Beijing's South China Sea claim was mainly developed in the first half of the 20th century in response to Japanese and European imperialism, and it is this aspect of its history that still makes it such an emotive issue today.

The U.S. and other governments have wisely remained neutral on the territorial question. But that does not mean they should ignore it. If analysts discount the historical elements and focus only on questions of grand strategy, they will end up answering the wrong question, leaving the problem of the South China Sea to fester. The result is likely to be continuing conflict that will be difficult to resolve by confidence-building measures or shows of naval force. The root cause of China's sense of entitlement needs to be addressed.

Beijing believes that any action by a foreign power that tries to obstruct the reunification of the national territory -- whether it be a naval patrol or an international arbitral tribunal -- must be resisted because it is simply another episode in a long history of foreign plots to split the country up.

If policymakers in the U.S. and elsewhere fail to recognize the motivating power of China's historical narrative and territorial imperative, they will fail to understand Chinese objectives.

While the use of force may obstruct Chinese advances temporarily, it will also amplify feelings of frustration and lead to an even more assertive response.
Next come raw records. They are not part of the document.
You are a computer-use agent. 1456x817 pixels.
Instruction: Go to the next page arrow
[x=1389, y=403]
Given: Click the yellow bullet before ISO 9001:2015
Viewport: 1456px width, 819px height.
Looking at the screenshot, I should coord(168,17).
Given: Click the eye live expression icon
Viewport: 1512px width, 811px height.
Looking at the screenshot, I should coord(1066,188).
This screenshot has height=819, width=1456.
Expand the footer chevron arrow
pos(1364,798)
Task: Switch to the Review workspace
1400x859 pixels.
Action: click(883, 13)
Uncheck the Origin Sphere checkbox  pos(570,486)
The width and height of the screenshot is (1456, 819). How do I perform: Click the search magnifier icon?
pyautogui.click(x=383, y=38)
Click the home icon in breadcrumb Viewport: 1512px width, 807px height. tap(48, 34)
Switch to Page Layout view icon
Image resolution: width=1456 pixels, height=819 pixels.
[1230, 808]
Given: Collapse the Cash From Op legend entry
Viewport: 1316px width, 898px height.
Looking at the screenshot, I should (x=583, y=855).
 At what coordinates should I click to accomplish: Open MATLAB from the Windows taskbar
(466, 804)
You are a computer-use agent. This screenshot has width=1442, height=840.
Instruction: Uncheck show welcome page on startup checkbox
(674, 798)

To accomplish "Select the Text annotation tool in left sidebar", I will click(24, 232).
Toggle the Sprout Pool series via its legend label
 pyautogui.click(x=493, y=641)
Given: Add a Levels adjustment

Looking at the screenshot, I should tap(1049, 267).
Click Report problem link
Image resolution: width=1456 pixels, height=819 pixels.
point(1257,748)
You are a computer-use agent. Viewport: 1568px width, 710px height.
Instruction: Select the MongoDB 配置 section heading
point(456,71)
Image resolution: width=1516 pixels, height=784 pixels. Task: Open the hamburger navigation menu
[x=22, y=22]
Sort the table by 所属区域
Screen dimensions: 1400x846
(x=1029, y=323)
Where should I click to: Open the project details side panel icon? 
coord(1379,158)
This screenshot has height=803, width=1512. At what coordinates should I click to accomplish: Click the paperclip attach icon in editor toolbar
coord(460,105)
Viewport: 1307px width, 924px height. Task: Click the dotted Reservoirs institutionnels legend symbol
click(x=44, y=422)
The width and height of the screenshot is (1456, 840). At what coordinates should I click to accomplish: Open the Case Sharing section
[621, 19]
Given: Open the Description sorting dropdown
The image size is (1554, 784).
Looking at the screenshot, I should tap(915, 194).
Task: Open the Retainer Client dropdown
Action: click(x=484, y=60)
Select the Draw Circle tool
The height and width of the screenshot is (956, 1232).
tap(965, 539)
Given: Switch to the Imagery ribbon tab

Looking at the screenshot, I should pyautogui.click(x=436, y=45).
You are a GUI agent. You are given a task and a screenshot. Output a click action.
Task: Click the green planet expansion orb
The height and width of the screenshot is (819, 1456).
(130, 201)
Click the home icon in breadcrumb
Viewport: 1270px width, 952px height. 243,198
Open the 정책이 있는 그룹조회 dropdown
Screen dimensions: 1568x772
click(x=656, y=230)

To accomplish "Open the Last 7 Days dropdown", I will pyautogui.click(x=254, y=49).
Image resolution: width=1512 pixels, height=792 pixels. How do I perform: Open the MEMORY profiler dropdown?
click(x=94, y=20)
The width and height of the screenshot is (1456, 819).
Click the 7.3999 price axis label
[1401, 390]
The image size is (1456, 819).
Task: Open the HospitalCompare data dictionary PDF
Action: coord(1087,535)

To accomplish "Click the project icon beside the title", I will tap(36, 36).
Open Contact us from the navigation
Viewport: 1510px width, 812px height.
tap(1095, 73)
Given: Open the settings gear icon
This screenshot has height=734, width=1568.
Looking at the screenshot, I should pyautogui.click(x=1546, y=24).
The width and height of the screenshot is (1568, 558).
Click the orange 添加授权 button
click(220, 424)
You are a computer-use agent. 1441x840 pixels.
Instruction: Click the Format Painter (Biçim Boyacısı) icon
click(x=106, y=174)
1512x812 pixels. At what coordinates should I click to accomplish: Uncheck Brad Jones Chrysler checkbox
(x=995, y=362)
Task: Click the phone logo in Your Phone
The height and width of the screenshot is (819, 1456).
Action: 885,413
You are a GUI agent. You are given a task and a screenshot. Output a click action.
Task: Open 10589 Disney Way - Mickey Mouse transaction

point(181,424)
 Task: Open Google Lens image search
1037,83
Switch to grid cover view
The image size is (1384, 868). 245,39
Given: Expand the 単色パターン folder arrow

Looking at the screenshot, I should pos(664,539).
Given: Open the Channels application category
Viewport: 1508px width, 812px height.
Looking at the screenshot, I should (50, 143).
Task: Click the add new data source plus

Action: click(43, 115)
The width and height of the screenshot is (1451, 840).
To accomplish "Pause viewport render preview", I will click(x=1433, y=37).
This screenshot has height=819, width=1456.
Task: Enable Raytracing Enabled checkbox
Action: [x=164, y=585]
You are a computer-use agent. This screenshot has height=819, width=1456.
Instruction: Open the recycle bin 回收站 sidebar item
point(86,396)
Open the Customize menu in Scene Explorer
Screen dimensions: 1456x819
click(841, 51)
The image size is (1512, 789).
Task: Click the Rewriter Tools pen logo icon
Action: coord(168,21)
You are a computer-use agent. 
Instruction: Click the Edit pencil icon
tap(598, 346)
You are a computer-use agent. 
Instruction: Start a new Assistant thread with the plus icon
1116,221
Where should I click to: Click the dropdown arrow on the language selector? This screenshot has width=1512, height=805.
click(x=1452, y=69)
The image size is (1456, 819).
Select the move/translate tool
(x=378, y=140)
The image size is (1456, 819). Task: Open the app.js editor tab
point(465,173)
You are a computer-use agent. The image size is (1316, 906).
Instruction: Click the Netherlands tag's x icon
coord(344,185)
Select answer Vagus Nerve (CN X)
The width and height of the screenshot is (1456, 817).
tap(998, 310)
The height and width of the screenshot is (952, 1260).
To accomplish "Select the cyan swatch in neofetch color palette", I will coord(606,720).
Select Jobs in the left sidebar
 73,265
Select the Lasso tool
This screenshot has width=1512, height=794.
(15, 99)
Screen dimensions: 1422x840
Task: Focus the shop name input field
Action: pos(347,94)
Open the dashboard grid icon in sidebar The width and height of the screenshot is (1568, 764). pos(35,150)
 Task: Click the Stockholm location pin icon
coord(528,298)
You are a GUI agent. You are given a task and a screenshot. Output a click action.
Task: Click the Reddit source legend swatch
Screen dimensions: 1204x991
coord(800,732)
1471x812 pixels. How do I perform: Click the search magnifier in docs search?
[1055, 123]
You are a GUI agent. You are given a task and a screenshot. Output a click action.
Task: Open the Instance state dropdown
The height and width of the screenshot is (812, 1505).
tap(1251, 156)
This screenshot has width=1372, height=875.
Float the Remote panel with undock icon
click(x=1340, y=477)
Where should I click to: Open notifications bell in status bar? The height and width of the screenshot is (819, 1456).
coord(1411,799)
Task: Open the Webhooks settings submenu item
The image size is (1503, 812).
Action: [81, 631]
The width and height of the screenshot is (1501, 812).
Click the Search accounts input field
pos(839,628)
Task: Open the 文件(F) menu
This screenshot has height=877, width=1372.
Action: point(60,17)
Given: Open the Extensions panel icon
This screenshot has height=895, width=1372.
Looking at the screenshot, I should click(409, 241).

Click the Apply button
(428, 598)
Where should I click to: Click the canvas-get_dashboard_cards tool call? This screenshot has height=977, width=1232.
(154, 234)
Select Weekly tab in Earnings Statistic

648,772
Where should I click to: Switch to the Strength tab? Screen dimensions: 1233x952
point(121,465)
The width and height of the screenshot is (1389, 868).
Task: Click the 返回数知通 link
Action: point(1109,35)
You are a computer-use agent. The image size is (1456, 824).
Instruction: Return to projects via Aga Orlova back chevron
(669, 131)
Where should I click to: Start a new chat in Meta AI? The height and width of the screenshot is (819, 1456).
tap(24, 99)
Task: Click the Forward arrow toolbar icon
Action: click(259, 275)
The disputes can only be resolved by undermining China's sense of righteousness.

China's strategic reasons for maintaining a strong presence in the South China Sea -- the defense of its coast, sea lanes and nuclear deterrent -- will endure. But its arguments for exclusive control of maritime resources and the right to regulate navigation are based upon flawed historical narratives that should be challenged.

All states seeking a peaceful settlement need to take the history seriously and assert that unsupported claims are not a viable basis for dialogue and conflict resolution. A critical engagement in discussions with China about the basis of its South China Sea narrative is an essential first step by producing evidence to challenge bogus historical narratives. In the past 20 years, all this evidence has become easily available. It is time to use it.

Bill Hayton is an associate fellow at Chatham House and author of "The South China Sea: The Struggle for Power in Asia."